*Work required*
Copy the records below exactly, leaving out every picture.

Dataset items:
Start of Block

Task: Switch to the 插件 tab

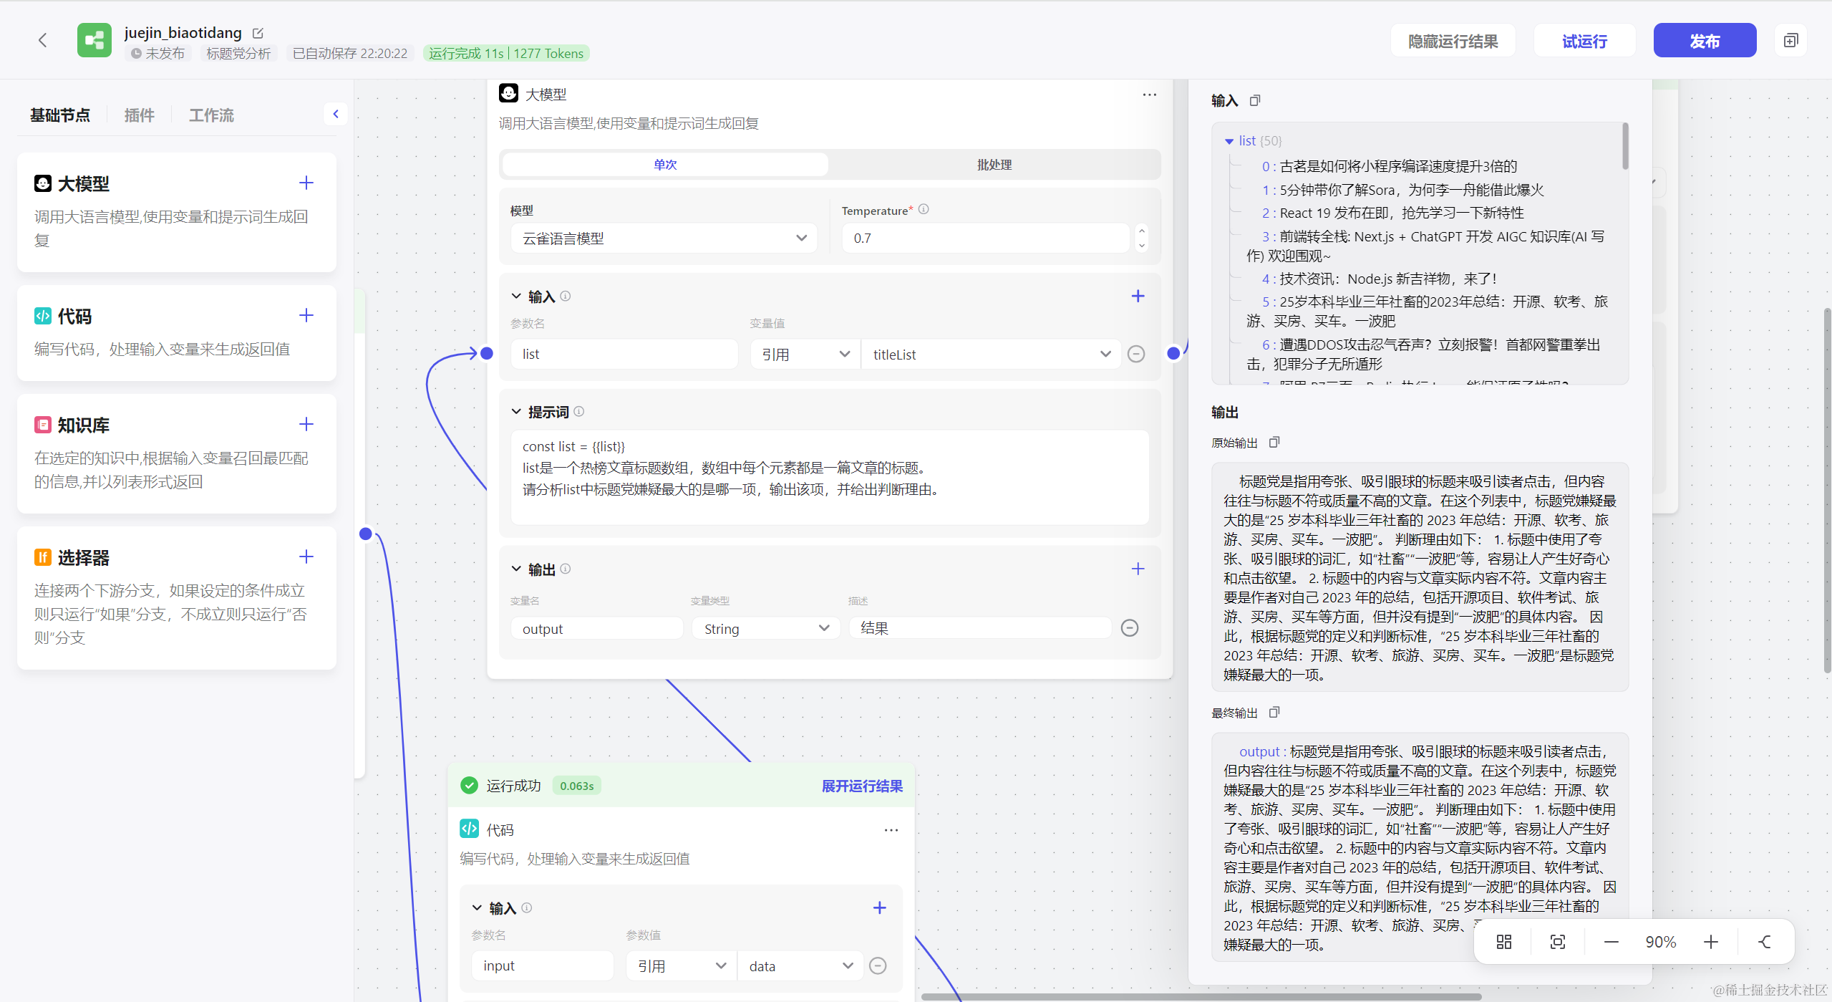Action: pos(139,115)
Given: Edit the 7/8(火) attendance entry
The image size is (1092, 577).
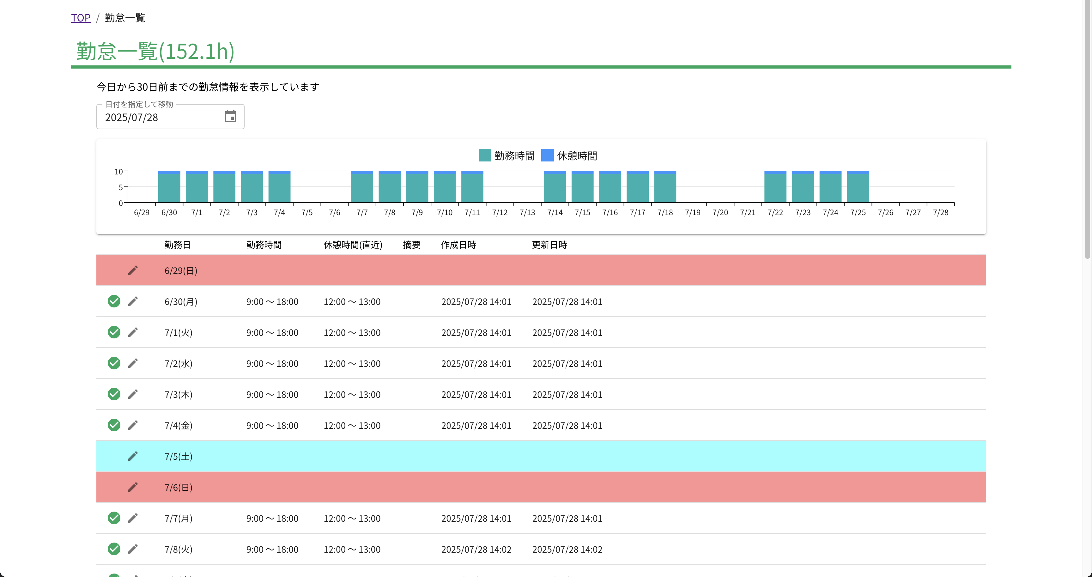Looking at the screenshot, I should point(133,549).
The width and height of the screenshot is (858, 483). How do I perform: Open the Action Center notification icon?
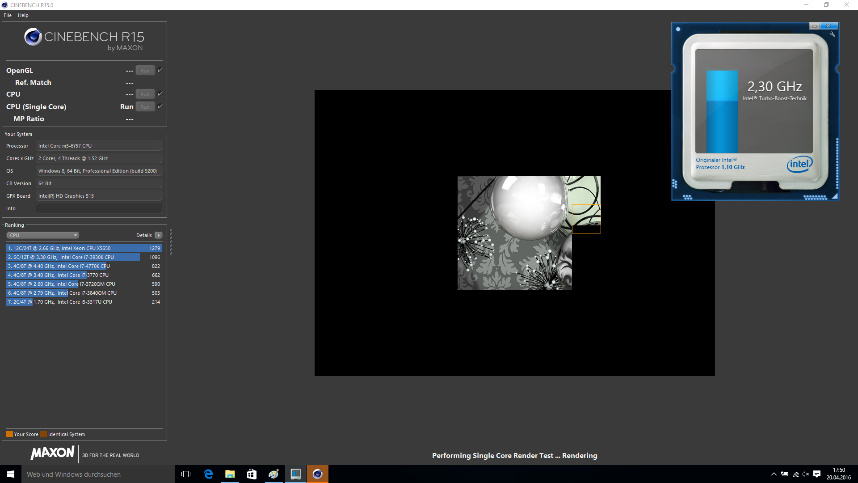(x=817, y=474)
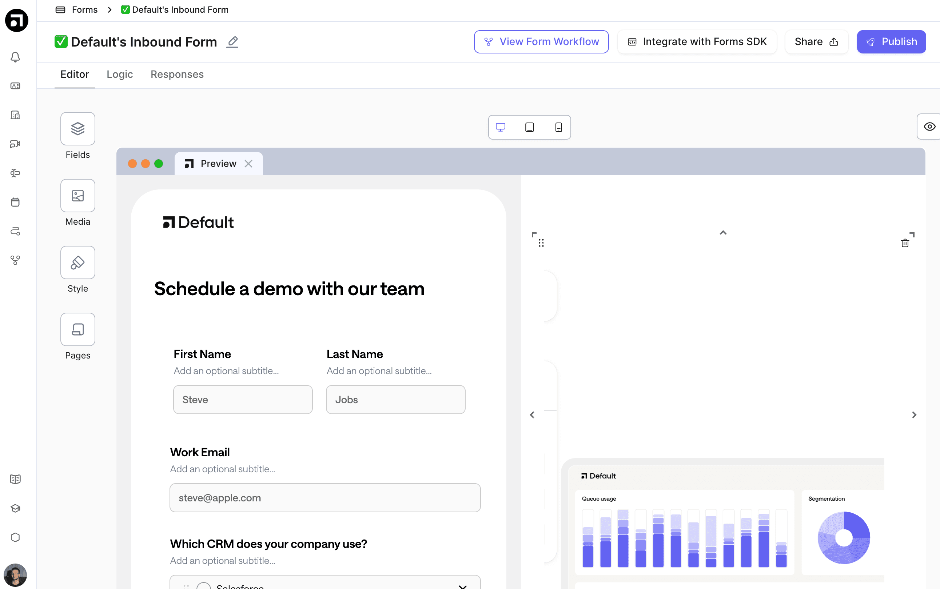This screenshot has height=589, width=940.
Task: Click the Publish button
Action: point(891,42)
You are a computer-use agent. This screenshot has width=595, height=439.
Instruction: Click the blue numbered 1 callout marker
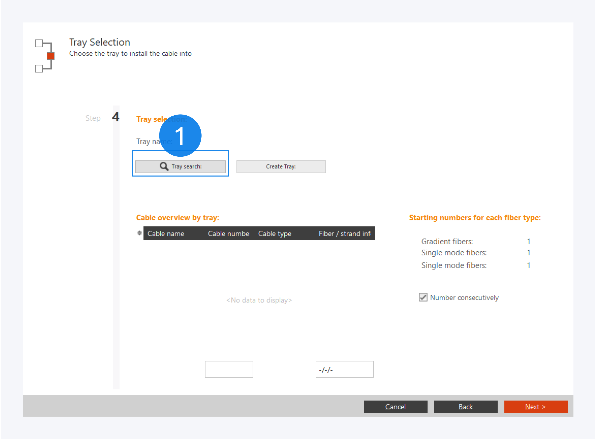click(x=180, y=135)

End of Block

*Task response*
Task: Switch to the 插件 tab

Action: pos(139,115)
Given: Edit the 7/8(火) attendance entry
The image size is (1092, 577).
Looking at the screenshot, I should point(133,549).
The width and height of the screenshot is (858, 483). How do I perform: Open the Action Center notification icon?
(x=817, y=474)
This screenshot has height=589, width=940.
Task: Click the Publish button
Action: point(891,42)
You are a computer-use agent. This screenshot has width=595, height=439.
Instruction: Click the blue numbered 1 callout marker
click(x=180, y=135)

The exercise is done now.